US President Donald Trump has signed an order imposing a new 10% tariff on imports from all countries, invoking Section 122 of the Trade Act shortly after the Supreme Court struck down his earlier sweeping emergency tariffs.

The new levy, which the White House said will take effect at 12:01 a.m. ET on February 24, is designed as a temporary measure. Under Section 122, the president can impose tariffs for up to 150 days without congressional approval; any extension would require action from Congress.

In a post on Truth Social, Trump said it was his “Great Honor” to sign the global tariff, describing it as effective “almost immediately.” Speaking from the White House, he indicated the administration would pursue alternative legal pathways to maintain its trade agenda after the court’s decision curtailed the earlier tariff framework.

Administration officials argue the tariff is aimed at protecting US manufacturing and addressing trade imbalances.

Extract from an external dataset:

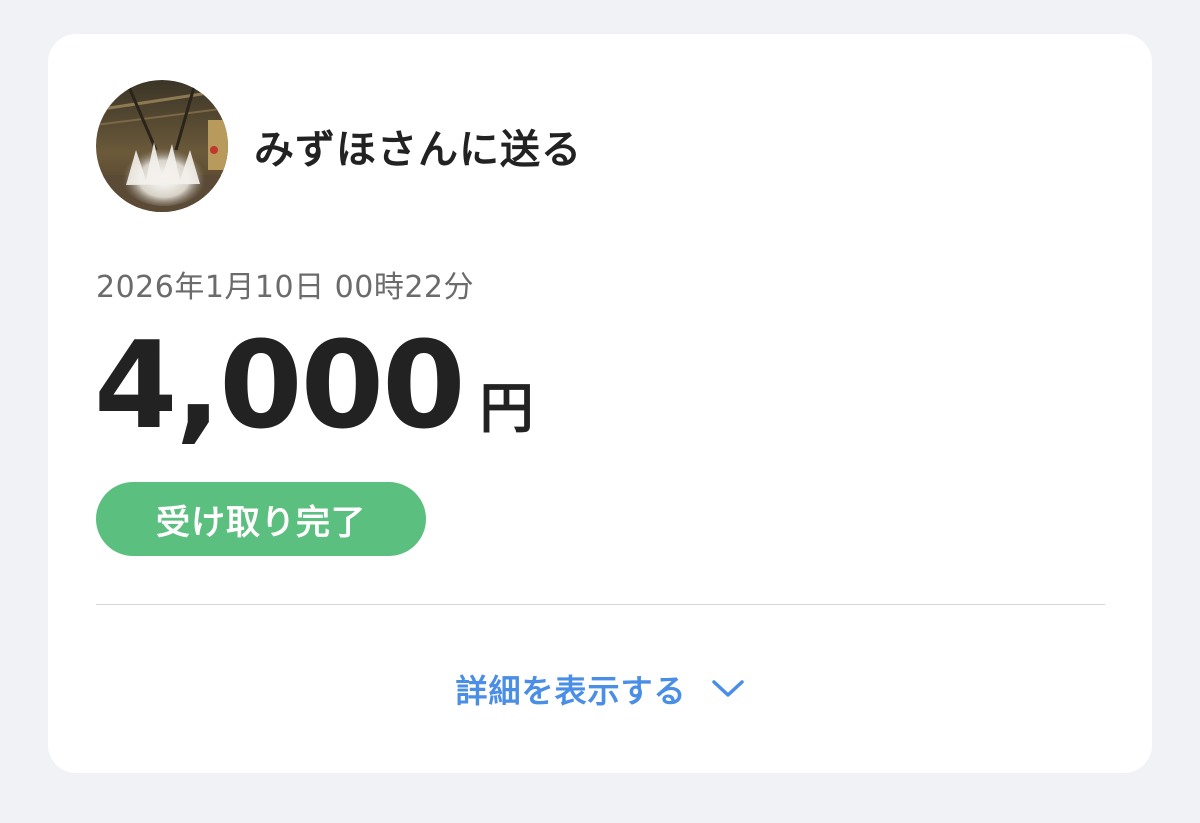  I want to click on recipient-title: みずほさんに送る, so click(418, 150).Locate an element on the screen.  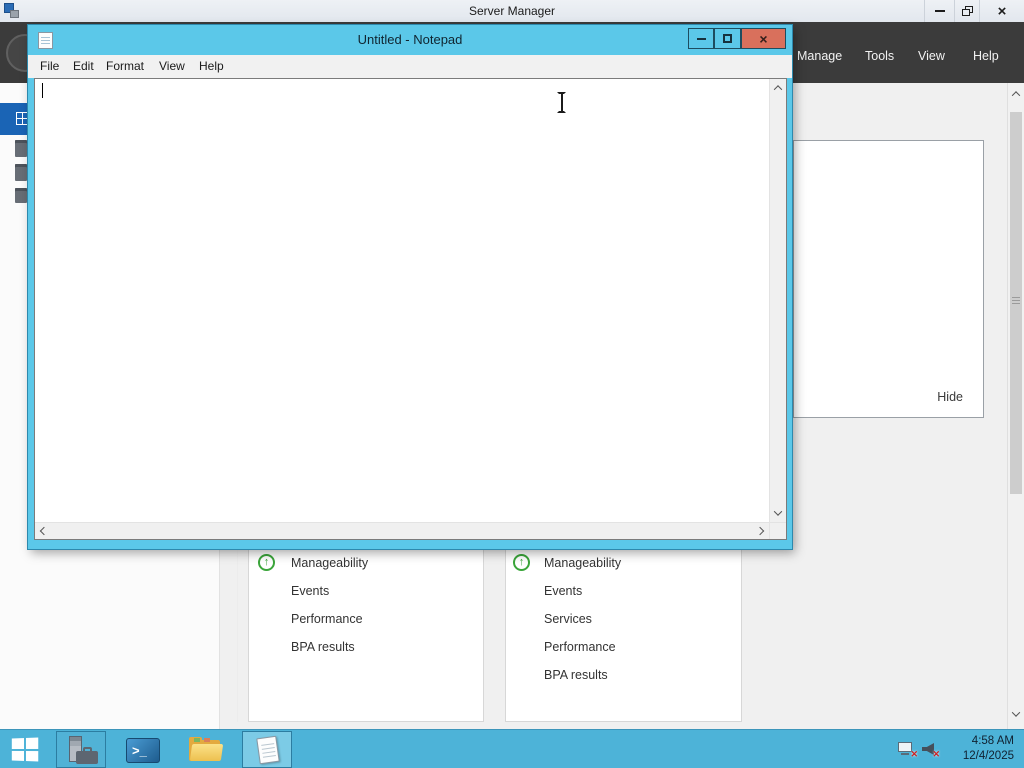
resize-grip is located at coordinates (778, 530).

However, trade analysts say the across-the-board nature of the 10% duty could have broad implications for global supply chains, importers and exporters alike.

Implications for Gulf states

The impact on Gulf economies will depend on how the tariff is implemented and whether exemptions are granted.

Bahrain and Oman have comprehensive Free Trade Agreements (FTAs) with the United States, under which most goods meeting rules-of-origin requirements enter the US market duty-free. It remains to be seen how the universal 10% tariff could impact exports from these countries.

For Bahrain, key exports to the US include aluminum and petrochemical products, while Oman exports refined petroleum products, chemicals and manufactured goods.

The United Arab Emirates and Saudi Arabia do not have full FTAs with Washington but maintain substantial trade ties, including in energy, aluminum, fertilizers and aviation-related products. Although crude oil has often been exempted from broad tariff measures in the past, non-energy exports could face higher entry costs under a blanket 10% duty.

Economists note that even temporary tariffs can influence procurement decisions, contract pricing and investment flows, particularly in sectors where margins are tight.

Congressional and legal outlook

Because Section 122 limits tariffs to 150 days without congressional approval, the new measure could set up a political debate in Washington if the administration seeks to extend it. Businesses and trading partners are also expected to examine whether the tariff can be challenged in court, potentially adding another layer of uncertainty.

For Gulf exporters and policymakers, the immediate focus will be on whether FTA partners are granted exemptions and how US customs authorities apply the new rules in practice.